Text and element pointing items:

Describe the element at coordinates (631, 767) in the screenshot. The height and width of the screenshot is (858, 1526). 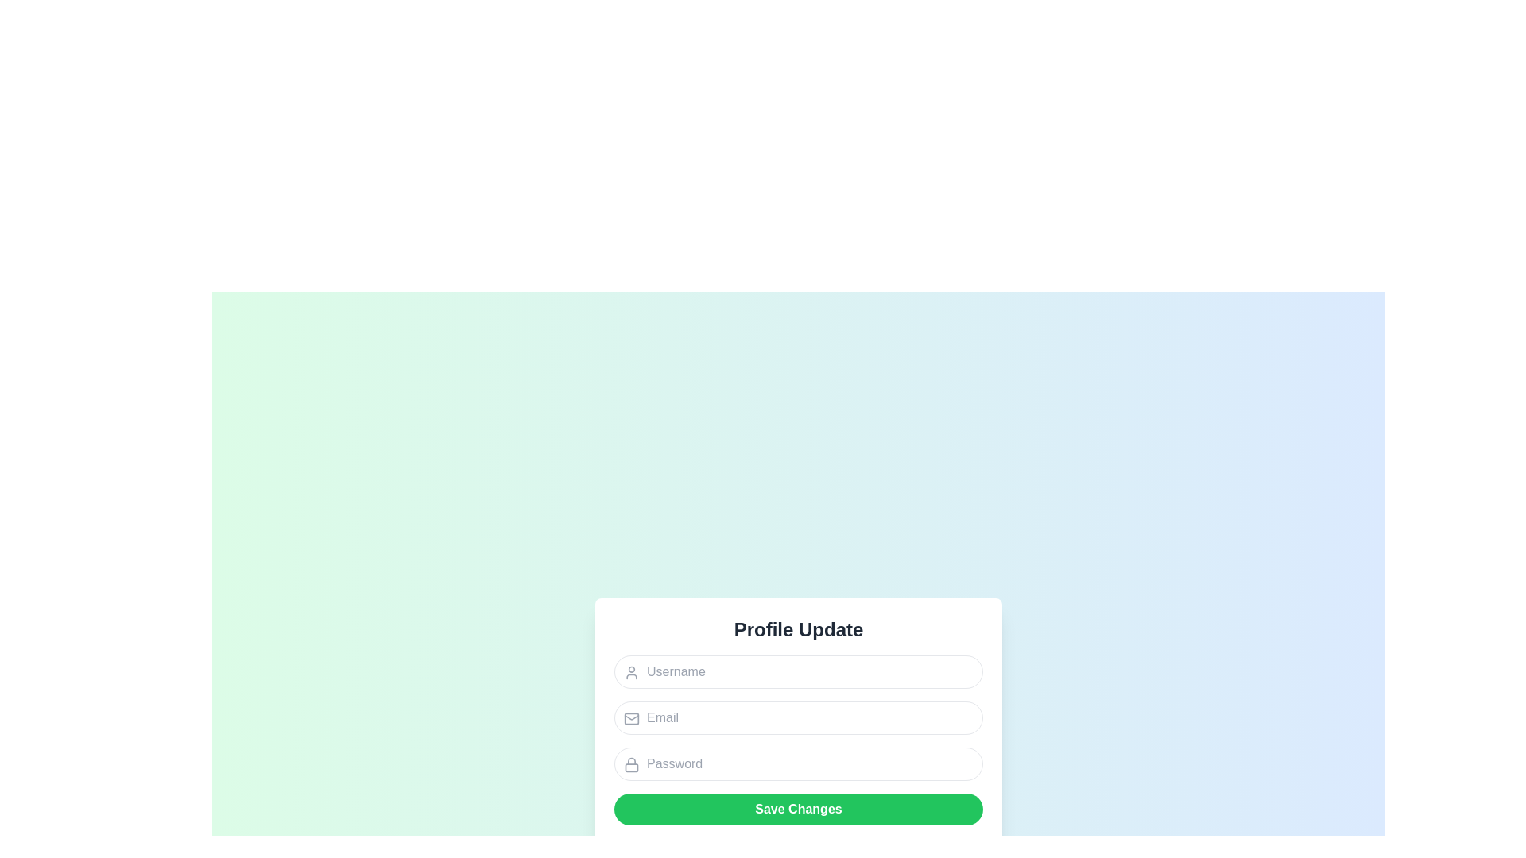
I see `the small rectangle with curved corners that forms the body of the lock icon, which is positioned next to the password field under the 'Profile Update' heading` at that location.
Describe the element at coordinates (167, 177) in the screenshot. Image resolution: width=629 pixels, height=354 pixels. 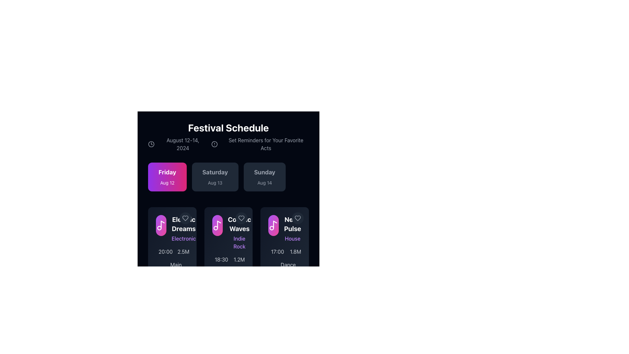
I see `the button representing the schedule for Friday, August 12th, which is the first button in a group of three located under the 'Festival Schedule' title` at that location.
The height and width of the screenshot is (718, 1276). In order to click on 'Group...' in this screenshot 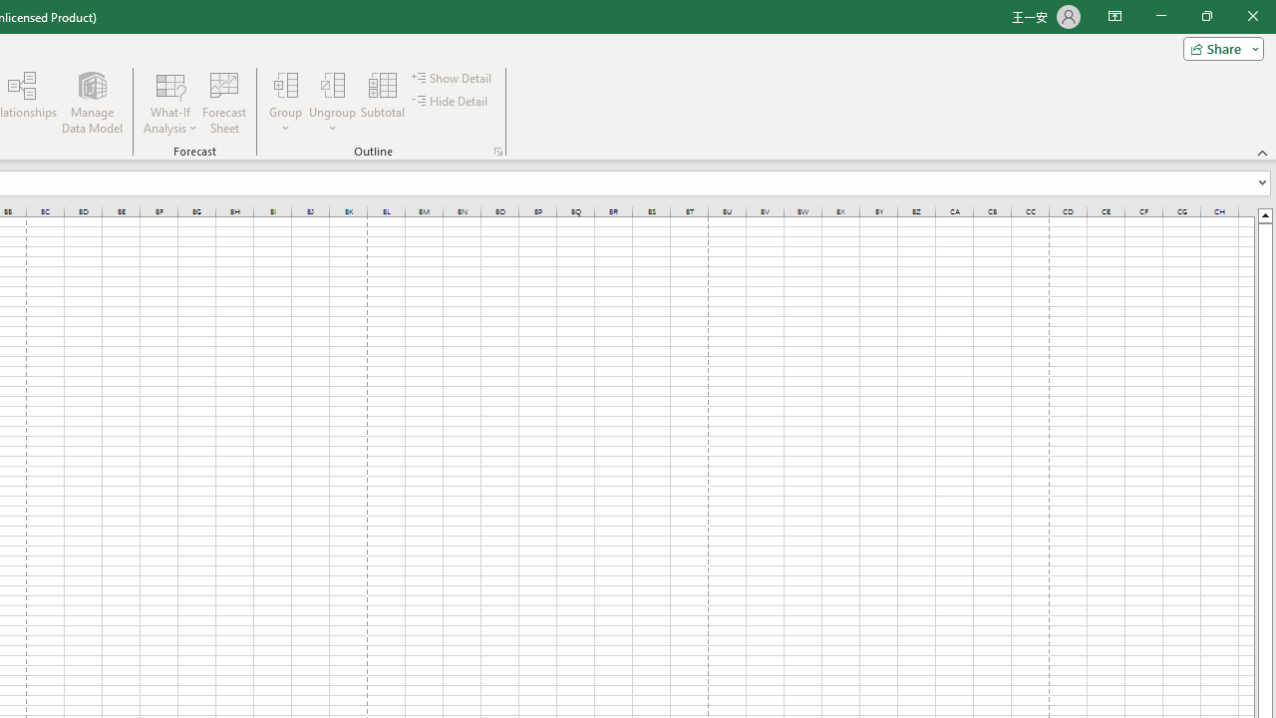, I will do `click(285, 84)`.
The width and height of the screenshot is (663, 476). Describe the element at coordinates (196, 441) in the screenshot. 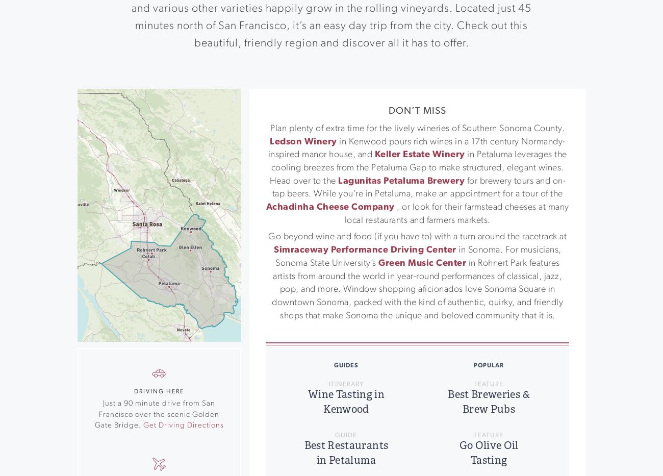

I see `'Event Calendar'` at that location.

(Work required): Convert everything from the item containing "The width and" down to the end of the items into a two-column CSV with the columns request_text and answer. Put each value in one quoted field with line breaks replaced by spaces, and leave the pictures out.

(Task solution):
request_text,answer
"The width and height of the screenshot is (663, 476). Describe the element at coordinates (196, 441) in the screenshot.","I see `'Event Calendar'` at that location."